O corpo no enfrentamento do real na arte política em Vitória, Espírito Santo –

Grupo Place

As imagens me atingiram, inicialmente pequenos estilhaços delas, via redes sociais.

No Facebook, amigos compartilhavam, a maioria com legendas de crítica, a

decapitação da estátua. Eram impactantes fotografias de prováveis manifestantes,

numa delas um homem, certamente jovem, aparentemente negro, de braços frágeis,

com o rosto escondido por uma camiseta, que servia-lhe de máscara, segurava a

cabeça de uma estátua. Talvez por essas máscaras, foram imediatamente

chamados black blocks, ou black blocs, nas legendas das tais fotos, ou mesmo em

comentários indignados. Tão absurda nomeação quanto pode ser intitular uma tática

por nome próprio. A delimitação de indivíduos como “black blocs” é de uso corrente

na imprensa conservadora, que assim classifica qualquer sujeito de capuz e

máscara, que está em posição de confronto com a polícia. Esse termo, confronto,

também não prescinde de análise perante a sua naturalização. Afinal, a guarda

militar do Estado, e as tropas especiais convocadas a conter manifestações não

poderiam ser classificadas como “confronto” às táticas de minorias a tentarem opor-

se e, principalmente, defender-se. E para exemplificar esse possível “confronto” há

sempre recortes editoriais de imagens e vídeos, e não foi diferente no dia 19 de julho

de 2013 e nos dias subsequentes.

■ **REGISTROS FORNECIDOS**
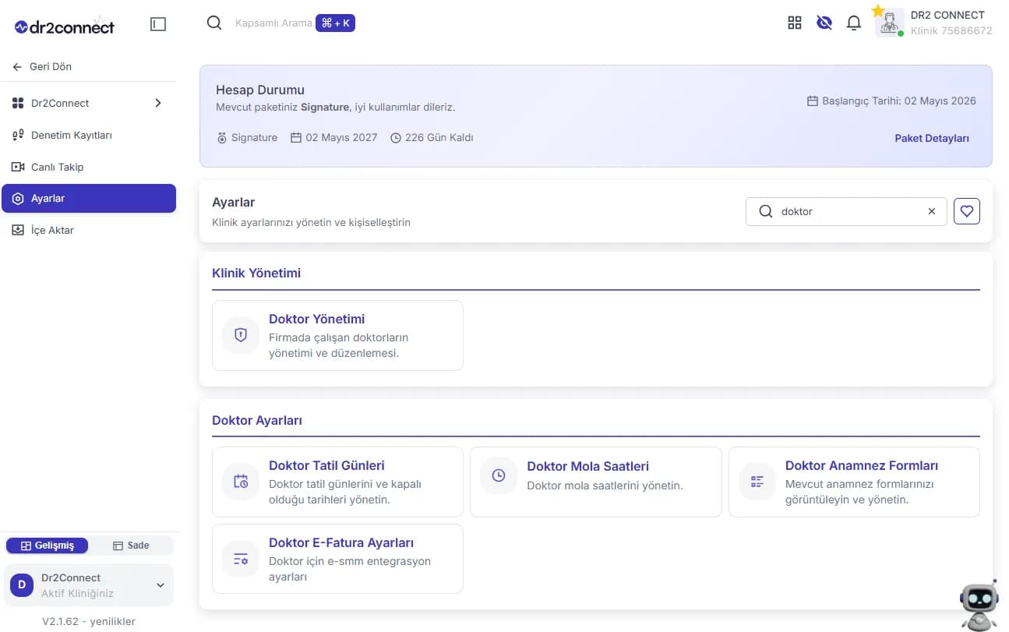The height and width of the screenshot is (632, 1009).
Task: Click the magnifier icon beside Kapsamlı Arama
Action: tap(214, 23)
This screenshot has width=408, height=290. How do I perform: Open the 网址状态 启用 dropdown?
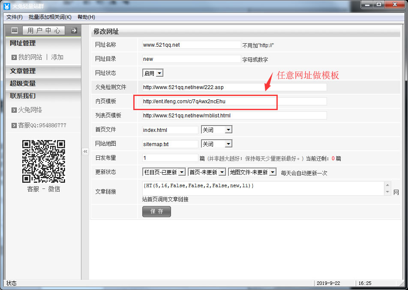(159, 73)
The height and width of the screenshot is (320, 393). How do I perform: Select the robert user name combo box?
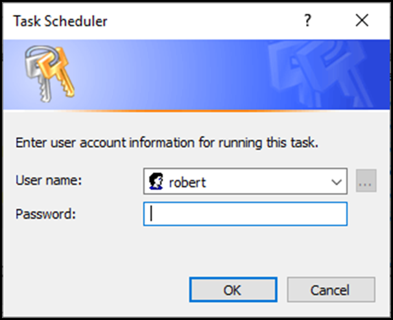[x=245, y=181]
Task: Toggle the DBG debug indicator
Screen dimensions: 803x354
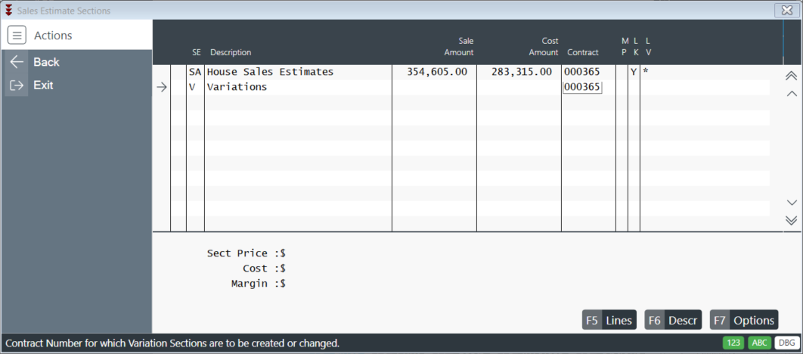Action: [786, 343]
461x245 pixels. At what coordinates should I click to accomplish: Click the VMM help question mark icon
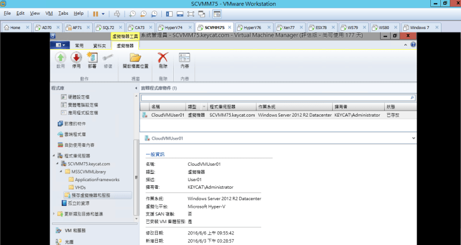pyautogui.click(x=413, y=45)
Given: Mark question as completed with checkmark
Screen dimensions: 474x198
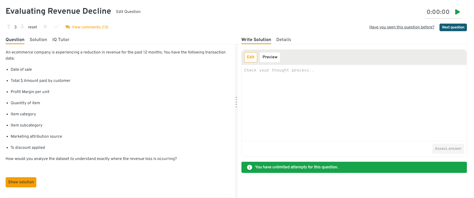Looking at the screenshot, I should pyautogui.click(x=56, y=27).
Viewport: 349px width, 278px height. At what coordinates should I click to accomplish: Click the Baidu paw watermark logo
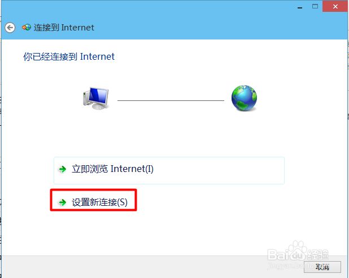pos(298,251)
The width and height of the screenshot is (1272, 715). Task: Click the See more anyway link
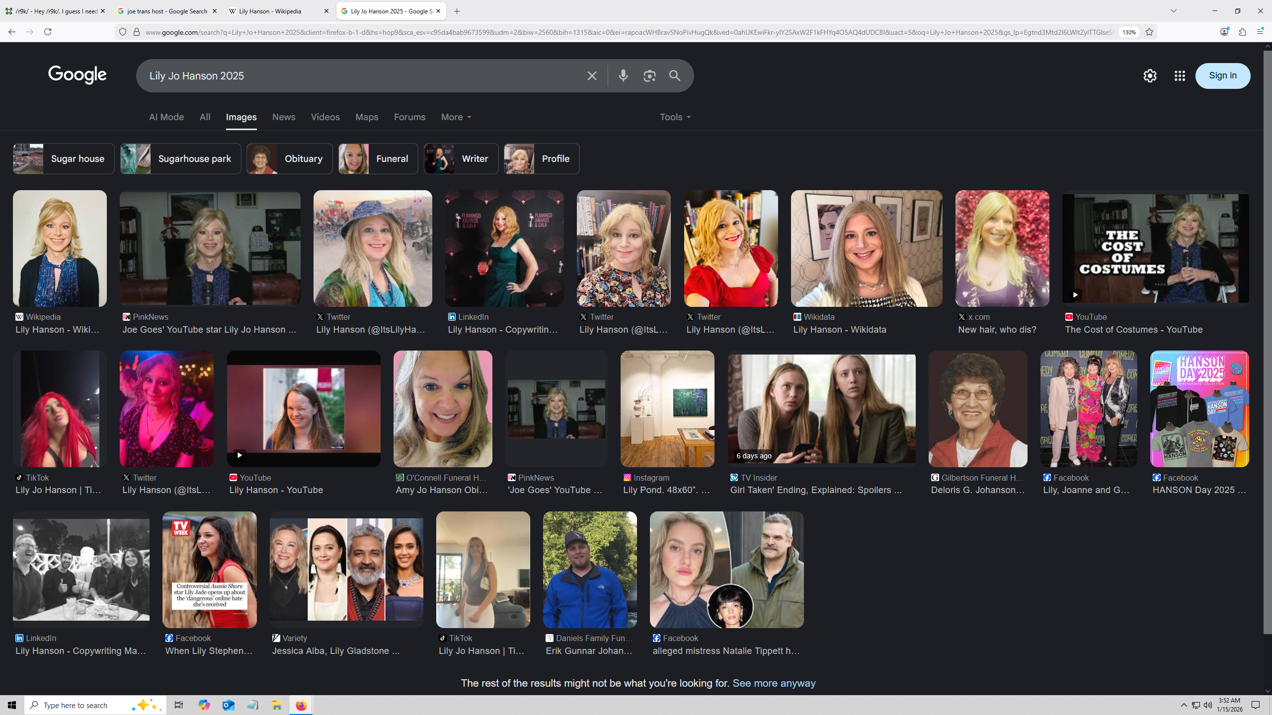click(x=774, y=683)
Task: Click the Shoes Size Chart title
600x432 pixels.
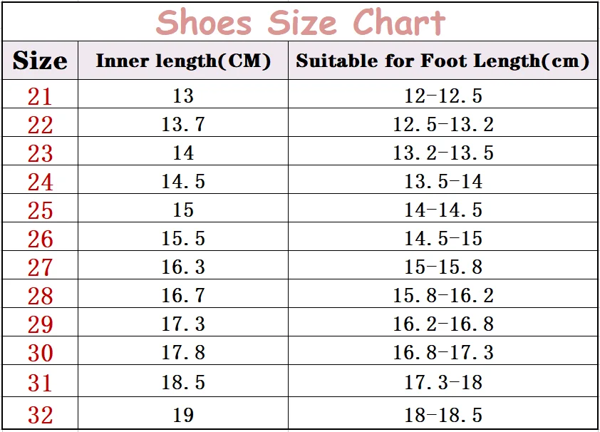Action: pos(301,22)
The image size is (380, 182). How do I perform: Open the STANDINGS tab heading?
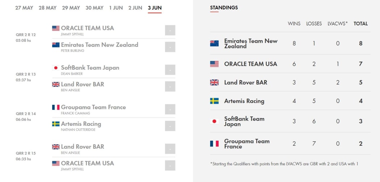point(224,8)
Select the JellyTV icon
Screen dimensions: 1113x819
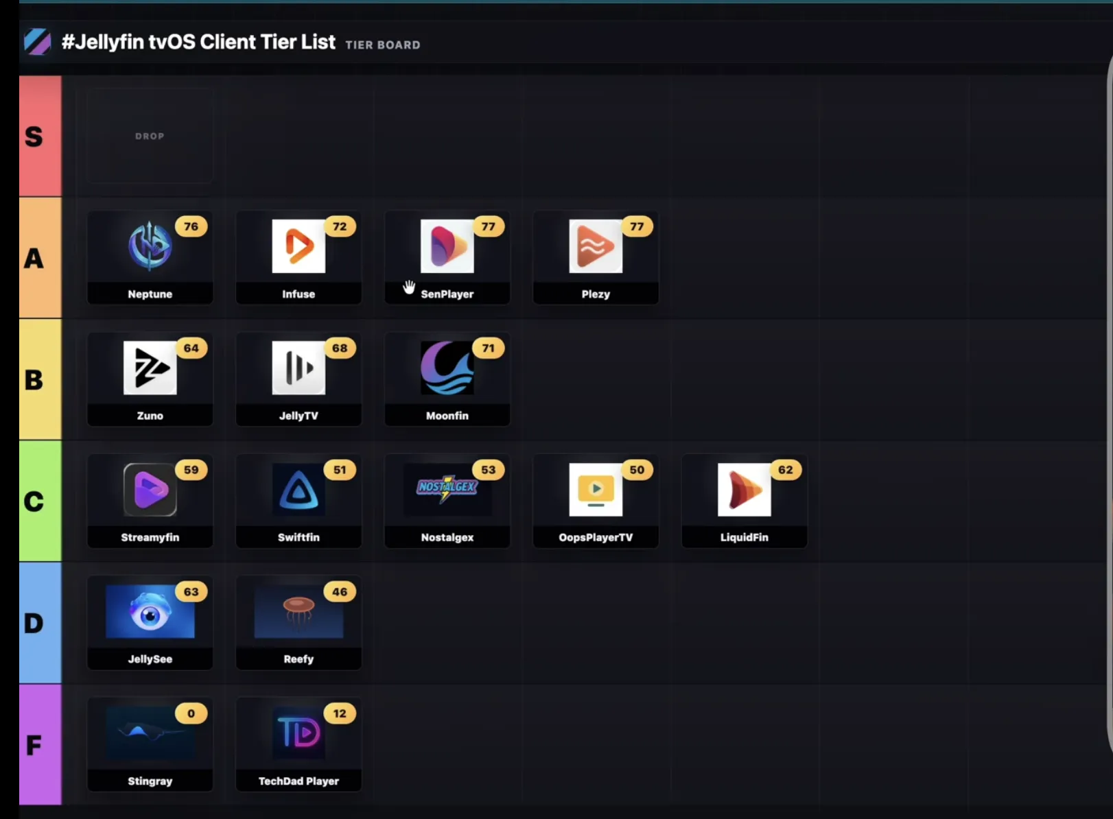(298, 368)
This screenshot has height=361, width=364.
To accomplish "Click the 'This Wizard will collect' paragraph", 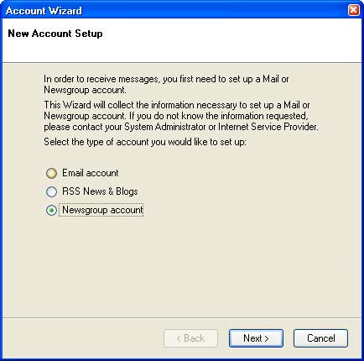I will pos(181,116).
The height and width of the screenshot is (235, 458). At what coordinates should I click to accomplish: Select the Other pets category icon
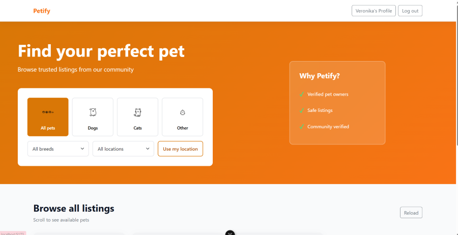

■ **INSTRUÇÃO DADA A**
Altere o trecho sobre a arte política em Vitória desde "militar do Estado, e" até "nos dias subsequentes.", inclusive, trocando "tropas especiais" por "forças especiais".
■ **INSTRUÇÃO DADA B**
Reescreva em forma de lista o parágrafo do trecho sobre a arte política em Vitória que começa com "As imagens me atingiram", mantendo seus fatos principais.
Não é preciso consultar os registros.

■ **RESPOSTA FINAL A**
militar do Estado, e as forças especiais convocadas a conter manifestações não

poderiam ser classificadas como “confronto” às táticas de minorias a tentarem opor-

se e, principalmente, defender-se. E para exemplificar esse possível “confronto” há

sempre recortes editoriais de imagens e vídeos, e não foi diferente no dia 19 de julho

de 2013 e nos dias subsequentes.

■ **RESPOSTA FINAL B**
- As imagens da decapitação da estátua chegaram primeiro pelas redes sociais. No Facebook, amigos as compartilhavam, a maioria com legendas críticas.
- As fotografias eram de prováveis manifestantes. Uma delas mostrava um homem certamente jovem e aparentemente negro, com o rosto escondido por uma camiseta, segurando a cabeça de uma estátua.
- Talvez por causa das máscaras, eles foram logo chamados de "black blocs" nas legendas e em comentários indignados. Essa nomeação é tão absurda quanto dar nome próprio a uma tática.
- A imprensa conservadora usa o rótulo para qualquer pessoa de capuz e máscara em posição de confronto com a polícia.
- O termo "confronto" também precisa ser analisado. A guarda militar do Estado e as tropas especiais não poderiam ser classificadas como "confronto" às táticas de minorias que tentam se opor e, principalmente, se defender.
- Recortes editoriais de imagens e vídeos sempre servem para exemplificar esse possível "confronto". Foi o que ocorreu em 19 de julho de 2013 e nos dias seguintes.